Auch die Piraten wollen also am Urheberrecht festhalten. Wie die zurückgehenden Umfragewerte zeigen, scheint sich der Mythos, die Piraten wollten das Urheberrecht überwinden, gar abschaffen, langsam zu verflüchtigen. Auch bei der Piratenpartei ist es inzwischen so, dass die (mutmaßliche) Basis radikaler ist als die Partei. Gehen auch die Piraten den Weg aller Parteien?

Bei dieser Reform sollen Chancen des Internets genutzt werden, um die Rechte der Urheber und Nutzer zu stärken und der Gesellschaft einen freieren Zugang zu Bildung und Kultur zu ermöglichen.

Haha, netter Trick: Während die Linken ehrlicherweise noch von einer ominösen Balance »Balance zwischen Kreativen, Verwertern und Nutzerinnen und Nutzern« sprechen, lassen die Piraten die Verwerter einfach weg. Denn »Urheber und Nutzer … stärken« hört sich auf jeden Fall gut an. Oder wollen die Piraten die »Rechte der Urheber und Nutzer zu Lasten der Verwerter stärken«?

1. Verkürzung der Schutzfristen auf 10 Jahre nach dem Tod des Urhebers. Die aktuellen Schutzfristen (70 Jahre nach dem Tod des Urhebers) nutzen und dienen in erster Linie den Rechteinhabern. Das Problem der Nichtverfügbarkeit vieler Werke gründet sich nicht zuletzt auch in diesen übermäßig langen Schutzfirsten, da viele Werke oft nicht neu aufgelegt oder neu vermarktet werden und trotzdem nicht freigegeben sind.

Auch die Piraten übernehmen den verharmlosenden, im Kern ideologischen Begriff der »Schutzfristen«. Tatsächlich handelt es sich um ein staatlich sanktioniertes Monopolrecht. Ferner werden hier jetzt die Verwerter, die es bisher gar nicht gibt, hineingeschmuggelt: Sie heißen Rechteinhaber. Allerdings festzustellen, das formulierte Recht (die »Schutzfristen«) diene den Rechteinhabern, ist banal bis tautologisch. Implizit wird hier ein Gegensatz zwischen Urhebern und Rechteinhaber suggeriert. Der erste Rechteinhaber ist jedoch der Urheber — bis dieser die Rechte abtritt oder tot ist.

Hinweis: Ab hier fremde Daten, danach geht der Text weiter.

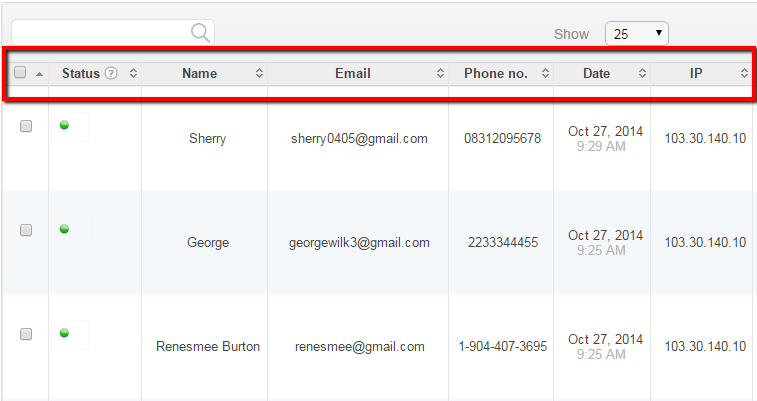This screenshot has width=757, height=401.
Task: Click the sort arrows beside Phone no.
Action: point(545,74)
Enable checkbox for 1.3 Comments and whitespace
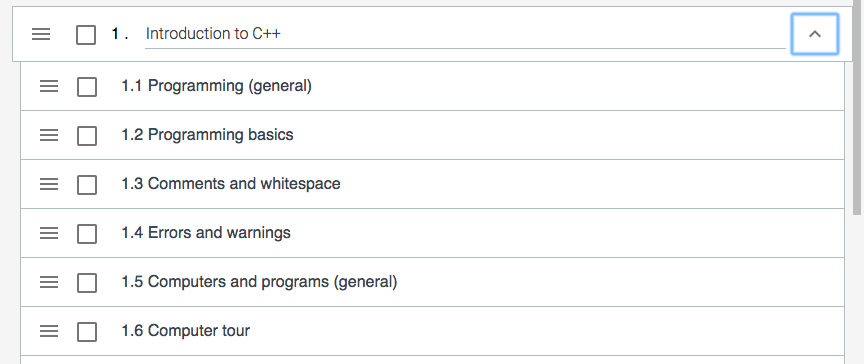Image resolution: width=864 pixels, height=364 pixels. click(x=87, y=184)
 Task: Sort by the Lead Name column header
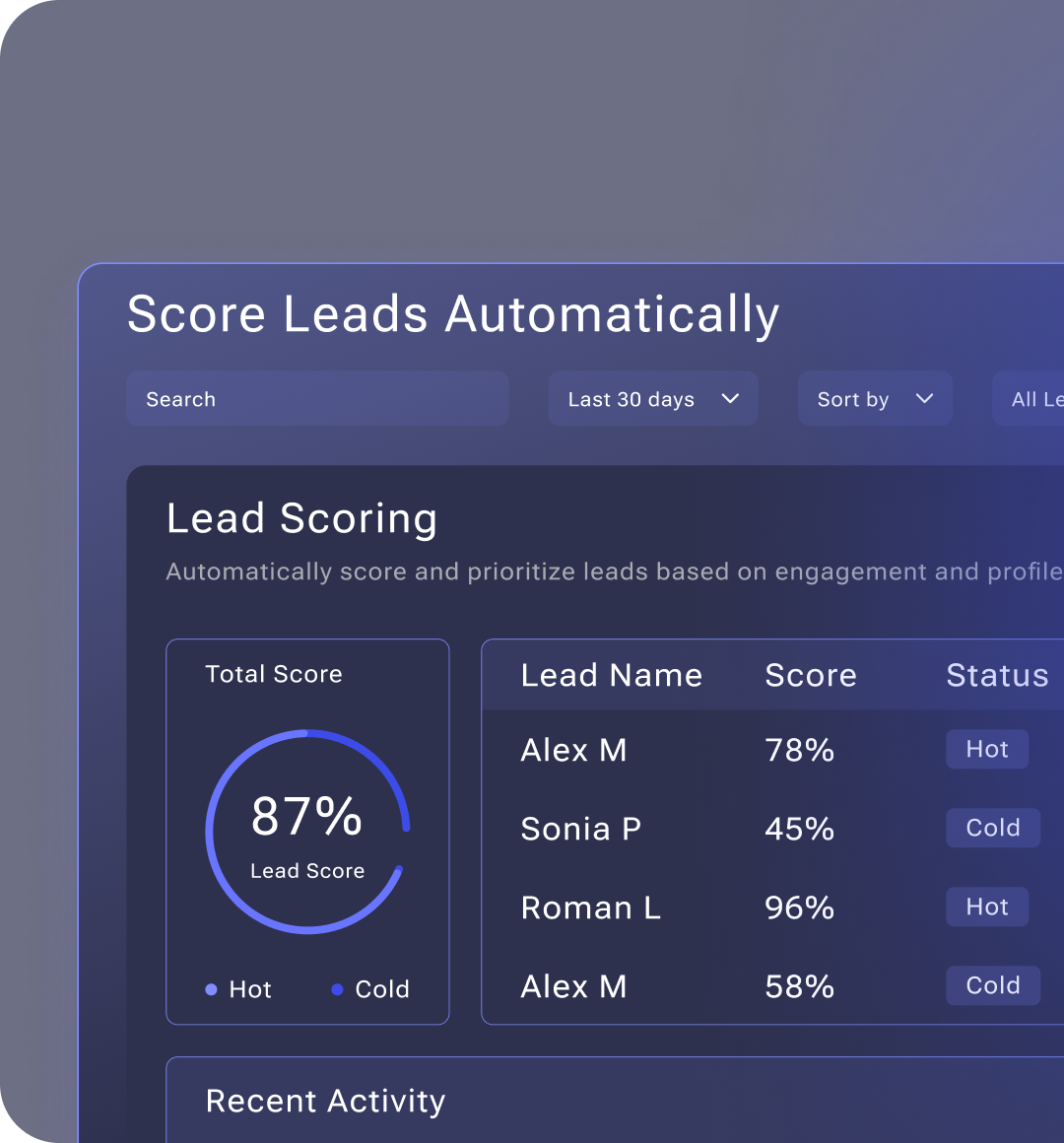click(x=611, y=675)

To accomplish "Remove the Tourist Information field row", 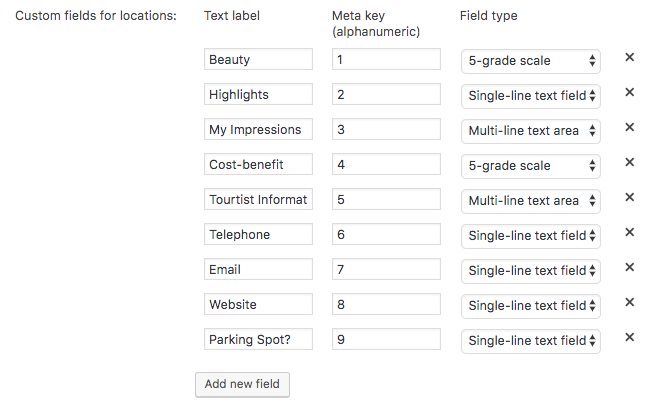I will tap(630, 198).
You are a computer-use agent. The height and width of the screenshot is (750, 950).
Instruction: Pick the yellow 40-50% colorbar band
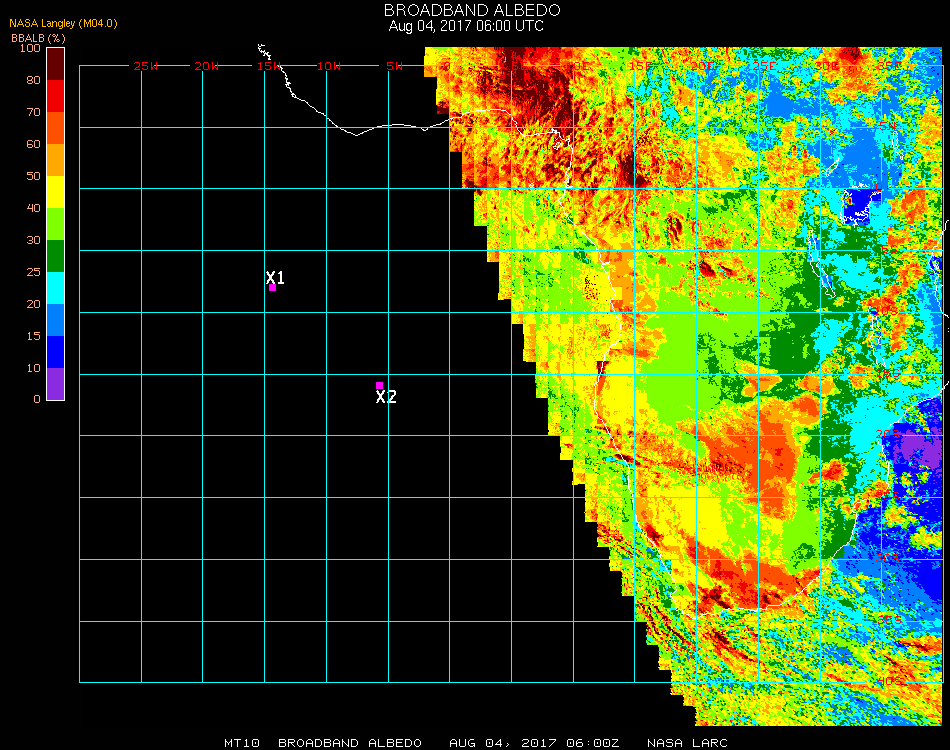click(56, 192)
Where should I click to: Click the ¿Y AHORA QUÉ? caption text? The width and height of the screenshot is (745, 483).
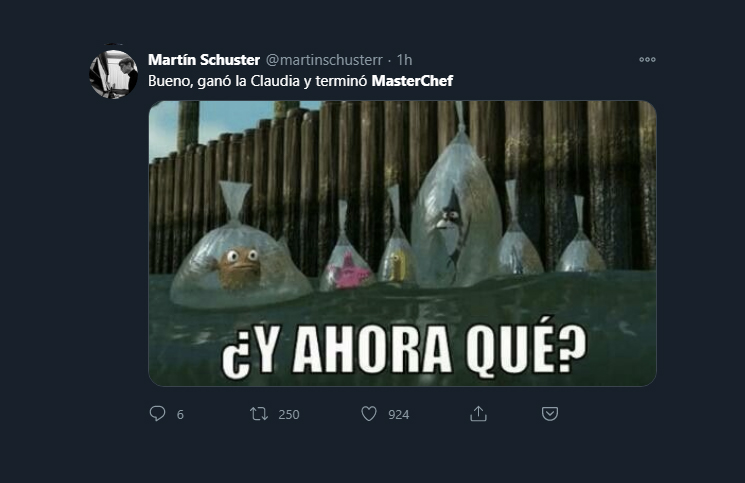404,348
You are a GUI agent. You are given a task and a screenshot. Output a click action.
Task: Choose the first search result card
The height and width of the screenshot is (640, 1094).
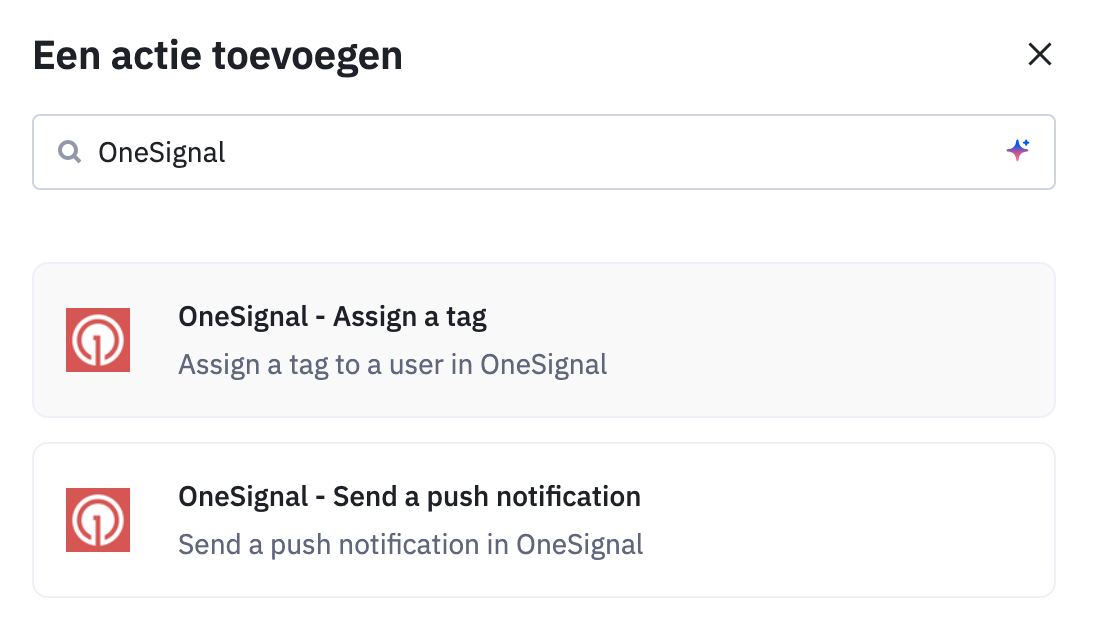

Immerhin wird das Problem der verwaisten Werke (»Nichtverfügbarkeit«) deutlich benannt. Doch warum fordern auch die Piraten nicht »Verwaiste Werke in die Gemeinfreiheit«? Positiv ist, dass die Piraten für eine drastische Kürzung der Monopolfristen sind: 10 statt 70 Jahre wäre, sofern umgesetzt, ein Schritt in die richtige Richtung. Der konsequente Schritt allerdings lautet: Abschaffung der Vererbung von Verwertungsrechten. Jede Monopolfrist nach dem Tod des Urhebers ist »übermäßig lang«.

2. Wir wollen die Rechte der Urheber gegenüber den Rechteinhabern stärken. So sollen, Rechte bei Nichtausübung der Rechteinhaber schneller auf den Urheber zurückfallen und die Vergabe ausschließlicher Nutzungsrechte auf maximal 25 Jahre beschränkt werden. Nach Ablauf der Frist fallen diese Rechte dann zurück an die Urheber.

Nochmal: Der erste Rechteinhaber ist der Urheber. Die Nur-Verwerter (=Nicht-Urheber) werden erst zu solchen, wenn die Urheber diesen die Verwertungsrechte per Vertrag abtreten. Bis dahin sind Urheber und Rechteinhaber identisch. Warum die Piraten diese Verschleierung nötig haben, erschließt sich mir nicht. Der automatische bzw. zeitliche Rückfall der Verwertungsrechte auf den Urheber ist dagegen eine sinnvolle Forderung. Die 25 Jahre erscheinen hingegen willkürlich, warum nicht 5 oder 2 Jahre? Eine Frist, egal wie lang, wäre ein Eingriff in die Vertragsfreiheit.

3. Im Kontext von öffentlichen Bildungseinrichtungen soll jegliche Mediennutzung von Werken frei von weiteren Urheberrechtsabgaben jenseits der regulären Anschaffung erfolgen. Außerdem sollen hier neue Geschäftsmodelle auf Basis freier Lizenzen angeregt werden.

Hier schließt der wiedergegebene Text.